### Records to process
+ + + + + + +
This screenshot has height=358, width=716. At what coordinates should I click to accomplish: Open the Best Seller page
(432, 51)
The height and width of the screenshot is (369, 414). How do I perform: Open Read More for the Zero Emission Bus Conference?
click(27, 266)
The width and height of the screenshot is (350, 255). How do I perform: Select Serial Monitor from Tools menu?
+ + + + + + +
### The task
Give back each entry so that it matches the original word for word.

### Result of this task
This screenshot has height=358, width=716. At what coordinates should I click to accomplish: Open the Best Seller page
(432, 51)
The height and width of the screenshot is (369, 414). How do I perform: Open Read More for the Zero Emission Bus Conference?
click(27, 266)
The width and height of the screenshot is (350, 255). How do I perform: Select Serial Monitor from Tools menu?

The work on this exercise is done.